One of my favorite things ever is Jesus Bale, or what happens when Christian Bale gets particularly hirsute. How can you not love this? It cracks me up every time. So I’m really excited to see in the new Exodus: Gods & Guyliner trailer that Jesus Bale is making a comeback, and yes, I did little happy claps to see him once again. But I quickly put aside my delight and got surprisingly absorbed because damn—this is a good trailer.

Ridley Scott courted controversy when he cast predominately white actors in the principal roles, and there are moments of real discomfort when you notice how thick the spray-tan is applied to make Joel Edgerton look Egyptian. There’s no getting away from the race-bending and how gross it is to still be doing this in 2014, when there are actual Egyptian/Israeli actors who could be playing these roles. But there’s also no dismissing this movie, either. Exodus is Fox’s big holiday-season release, and they’ve used their three-minute trailer exception (trailers are supposed to be kept to 2:30, but for one exception a year per studio) to show us the scope and scale of their movie.

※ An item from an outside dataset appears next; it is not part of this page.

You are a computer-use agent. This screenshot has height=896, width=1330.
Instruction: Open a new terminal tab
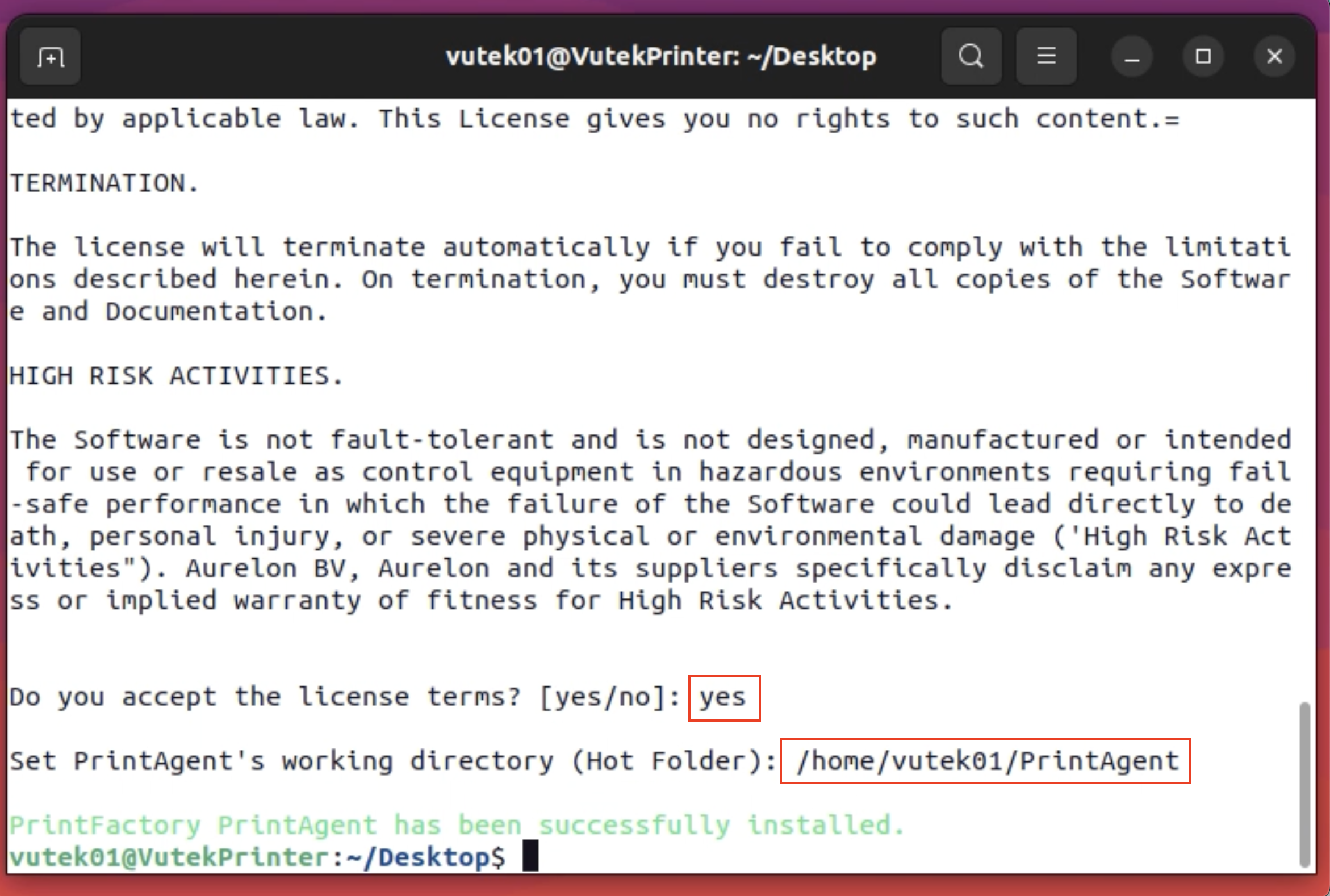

And it is BIG. And, frankly, looks really good. There are strong Gladiator vibes, but the dynamic between Bale and Edgerton is coming across great—I love the part where Moses yells at Ramses and hits his sword. It feels, amidst all the grandeur and blatantly expensive backdrops, intimate and personal. If you don’t have that kind of relationship anchoring your story, movies like this quickly become bloated and overdone, a problem that hamstrung the similarly large-scale Noah earlier this year.

Despite its stupid title, Exodus—seriously, why did they give it that dumbass subtitle?—looks like a monster hit in the making. Action, great acting, Ridley Scott’s eye for spectacle, and releasing a Bible adaptation during the Christmas season is not an accident; Fox is poised to crush it come December. But no matter what happens, if Exodus kills at the box office and maybe goes on to acquire an Oscar polish (could be a contender in the artistic/technical categories, at least), it’ll go down with an asterisk. Or rather, it’ll go down covered in greasy streaks of spray-tan.